Lucimar Moreira Bueno(Lucia) - www.lucimarbueno.blogspot.com

domingo, 14 de fevereiro de 2010

Um sonho diante da dura realidade

Pe Ivaldir Camaroti
Pe Ari Antônio dos Reis

Os meios de comunicação noticiaram nesta semana, em alguns de seus tele-jornais e na imprensa escrita, o assassinato do estudante de biomedicina Alcides do Nascimento Lins, de 22 anos, na madrugada do sábado (6) de fevereiro, em frente a sua residência. Alcides morava na zona Norte de Recife. Negro, filho de empregada doméstica, é um daqueles raros casos de jovens da sua condição social que consegue entrar em uma universidade pública, num dos cursos mais concorridos. A sua aprovação foi também noticiada pela imprensa.

Alguém poderia dizer que fora coincidência o mesmo jovem sobre quem a TV Globo noticiou, quando havia passado no vestibular, agora estar em rede nacional como vítima de um crime estúpido. Num país aonde a população afro-descendente chega a 50%, não deveria ser motivo de notícia nacional a entrada de um jovem negro no curso de biomedicina.

As estatísticas demonstram que o índice de jovens negros assassinados no Brasil é muito alta, na proporção de três por um, em relação aos jovens brancos. Contudo, a imprensa dificilmente aborda este assunto. A mortalidade de jovens negros pode ser compreendida como “normalidade”. Alcides morreu porque era um negro, pobre, filho de empregada doméstica, condição de muitos jovens afro-brasileiros. Morava em um bairro marcado pela violência, consumo e tráfico de drogas.

Sonhava com uma vida melhor. O curso universitário poderia ajudar a concretizar este sonho. Muitos jovens sonham todos os dias com a possibilidade de freqüentar uma universidade, realidade que vem mudando, favorecidas, pelo sistema de cotas. Alguns pensam que as cotas não sejam a melhor forma de ingressar na universidade. Afirmam que o estudante tem que entram por méritos próprios, o que, no Brasil, poder ser traduzido por “condições financeiras de pagar uma escola particular de boa qualidade ou um curso pré-vestibular”. Não compreendemos isto por mérito. Outros não querem perder a chance de continuar garantindo a Universidade pública apenas para os brancos e “bem nascidos”.

Porém, o que se pode constatar é que, mesmo cursando biomedicina por seu esforço, e de sua mãe, Alcides trazia na cor da pele a marca histórica da sua condição social.

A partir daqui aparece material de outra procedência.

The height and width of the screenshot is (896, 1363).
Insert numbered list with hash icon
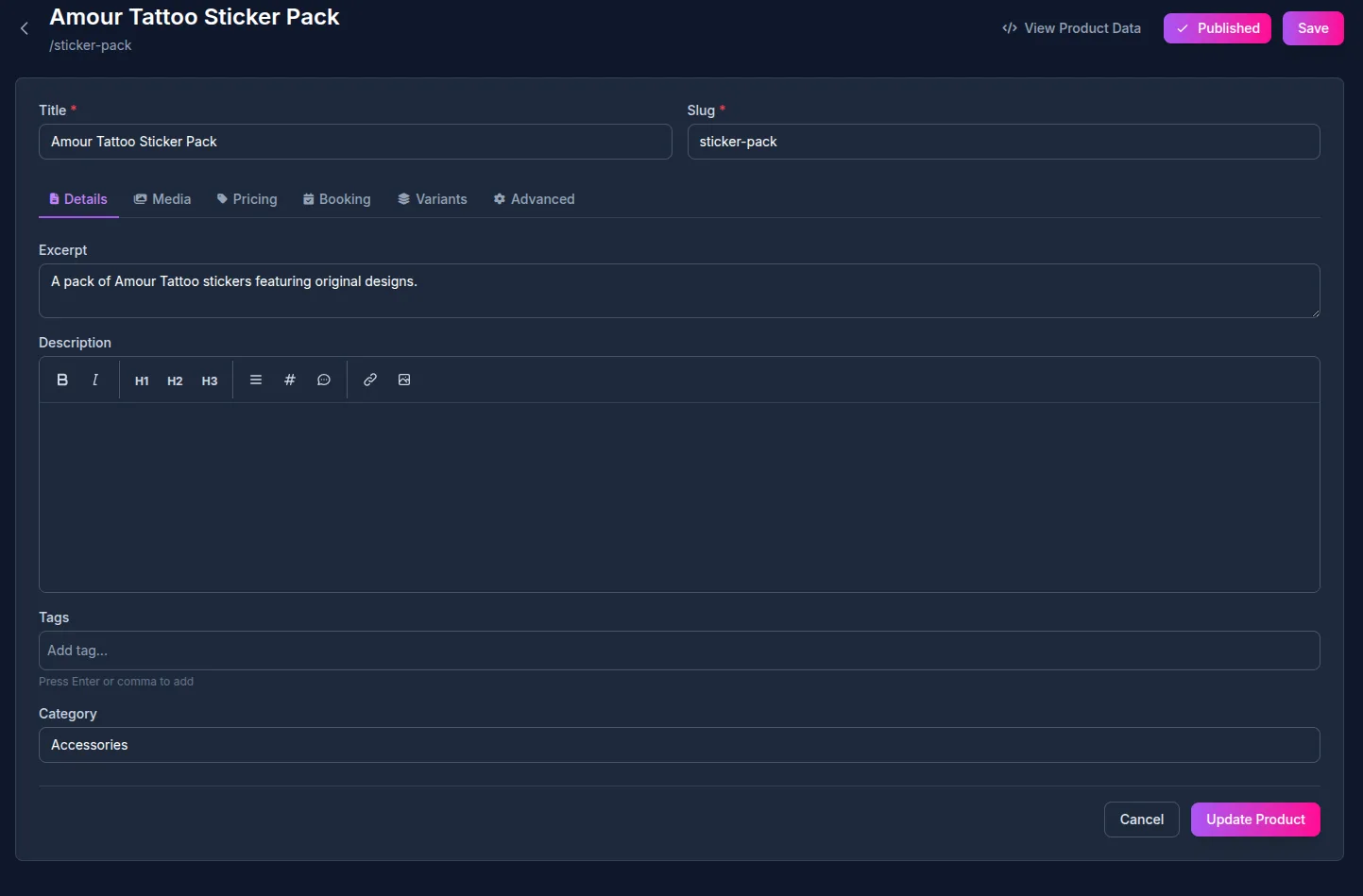pyautogui.click(x=290, y=380)
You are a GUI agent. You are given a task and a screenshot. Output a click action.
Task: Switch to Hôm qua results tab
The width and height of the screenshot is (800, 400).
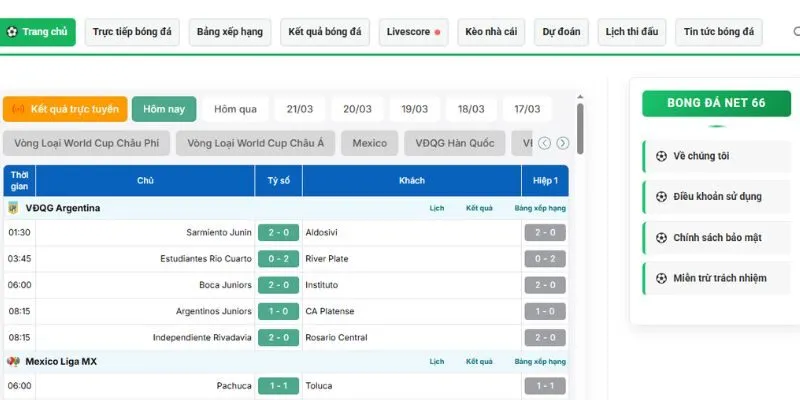(235, 109)
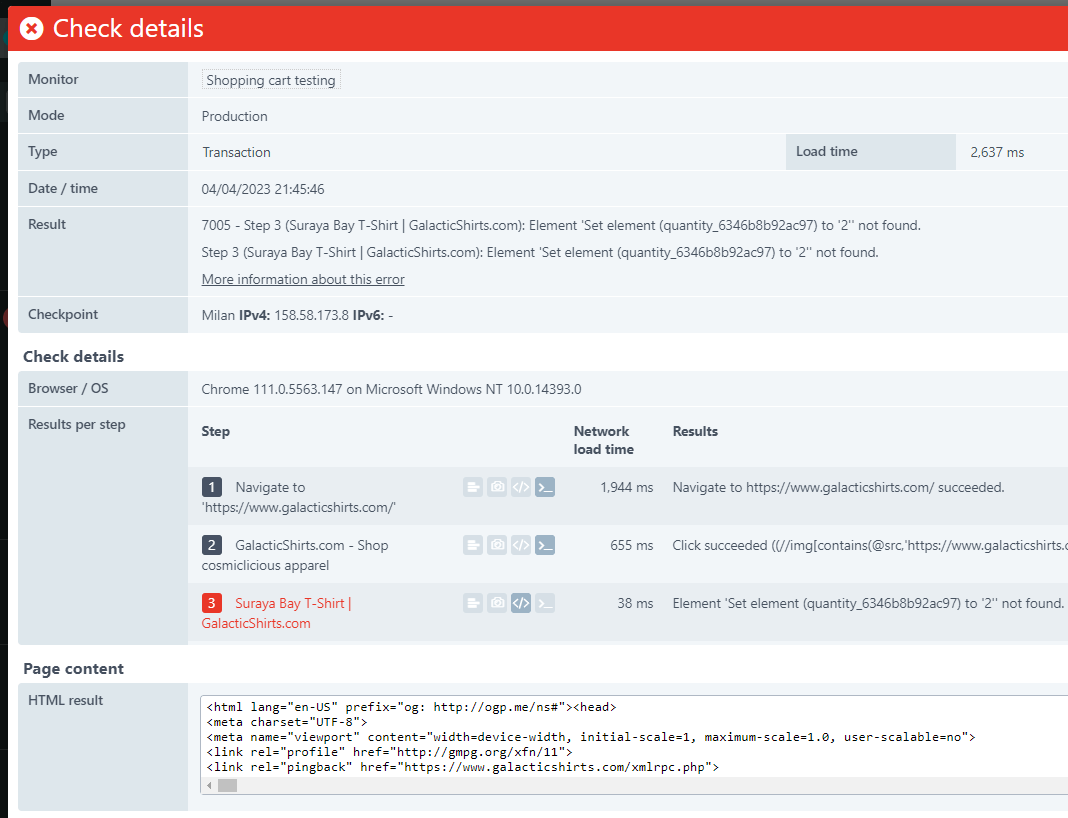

Morando num bairro pobre, de família humilde, como alguns outros raros casos, seu curso mudaria sua vida, mas não a visão preconceituosa de uma sociedade que se nega enxergar as vítimas do sistema escravocrata.

Esse caso reforça a idéia de que as cotas, mesmo não sendo o modelo ideal, constituem um instrumento para corrigir a deformação educacional no nosso país, quando pensamos a situação dos jovens afro-brasileiros. As últimas avaliações afirmam que os jovens que entraram nas universidades, via sistema de cotas, imprimiram uma qualificação significativa nos processos de ensino e contribuíram para dar aos Campi Universitários o rosto real do Brasil, ou seja, um rosto negro.

A comoção tomou conta dos colegas, professores e reitor da Universidade. Eles acompanharam de perto a luta daquele jovem, porém, é preciso que as universidades criem possibilidades do ingresso universitário aos milhões de jovens que estão às suas portas e que não conseguirão fazer parte desse grupo seleto, se essa abertura não ocorrer através de cotas ou outras formas de reparação da dívida do nosso país com os afro-descendentes.

Temos pela frente, dentre tantos desafios, a tarefa de gritar contra a violência que atinge a juventude, especialmente os jovens negros. Temos também a tarefa de lutar pelo acesso democrático ao Ensino Universitário público gratuito.